159 HART, Herbert. El Concepto de Derecho. 2. ed. Trad. de Genaro R. Carrio. Mexico: Editora Nacional,

1980, p. 121.

As duas formas sistêmicas acima descritas - sistema dinâmico e sistema estático - enfeixam o sistema num sistema geral, suficiente e devidamente equacionado para o enfrentamento das questões jurídicas numa dimensão de positivismo jurídico. Daí porque Bobbio trata ainda, como sequência a esta forma de organização, uma tratativa envolvendo também aspectos pontuais como a ocorrência das antinomias normativas - sempre que se verificar normas contraditórias e incompatíveis, com suas respectivas formas de solução utilizando-se critérios como o cronológico, o hierárquico e o da especialidade -, a completude do sistema - o ordenamento é completo podendo-se encontrar nele qualquer norma para a solução dos casos -, as lacunas - que se resolvem pelo método da auto-integração com a utilização da analogia e dos princípios gerais de Direito, estes últimos reconhecidos por Bobbio como “normas fundamentais e generalíssimas do sistema”-, até culminar ainda mais com as relações entre os vários tipos de ordenamento jurídicos (pluralidade dos sistemas).

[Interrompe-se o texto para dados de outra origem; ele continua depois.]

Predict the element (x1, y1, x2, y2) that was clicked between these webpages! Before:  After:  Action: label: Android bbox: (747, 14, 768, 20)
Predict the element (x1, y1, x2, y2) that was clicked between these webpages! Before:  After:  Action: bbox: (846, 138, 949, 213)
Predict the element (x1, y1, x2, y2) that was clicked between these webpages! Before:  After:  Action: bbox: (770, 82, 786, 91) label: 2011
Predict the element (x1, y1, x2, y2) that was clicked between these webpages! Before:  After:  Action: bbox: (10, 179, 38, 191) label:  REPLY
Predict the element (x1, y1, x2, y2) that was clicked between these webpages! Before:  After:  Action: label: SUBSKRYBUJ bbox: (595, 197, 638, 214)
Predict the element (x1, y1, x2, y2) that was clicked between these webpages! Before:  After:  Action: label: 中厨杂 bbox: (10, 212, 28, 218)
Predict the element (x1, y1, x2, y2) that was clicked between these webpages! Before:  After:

O que se verifica como uma sintomatologia ampla e plena, mesmo nos embates envolvendo estes aspectos pontuais, é o que se percebe como uma implícita forma de reconhecimento na qual o sistema jurídico no seu todo haverá de se apresentar de forma diferente dos demais modelos sistêmicos em geral, e afirmando-se sempre na condição de uma autonomia satisfatória em resolver não só os problemas jurídicos que comparecem para ser revolvidos - sem se recorrer a uma seara alienígena -, mas também com uma proficiência no campo da autocriação (autoprodução) jurídica. Nada se resolve, portanto, fora de uma dimensão do sistema jurídico, e este é sempre reconhecido e caracterizado com vistas àquilo que é devidamente organizado em sede do Direito Positivo. Assim, tanto o sistema jurídico como o Direito Positivo constituem ambos dois entes que combinados resulta na seara de um referencial para as providências necessárias envolvendo por um lado a produção normativa (jurídica), e também por outro a execução normativa (jurídica).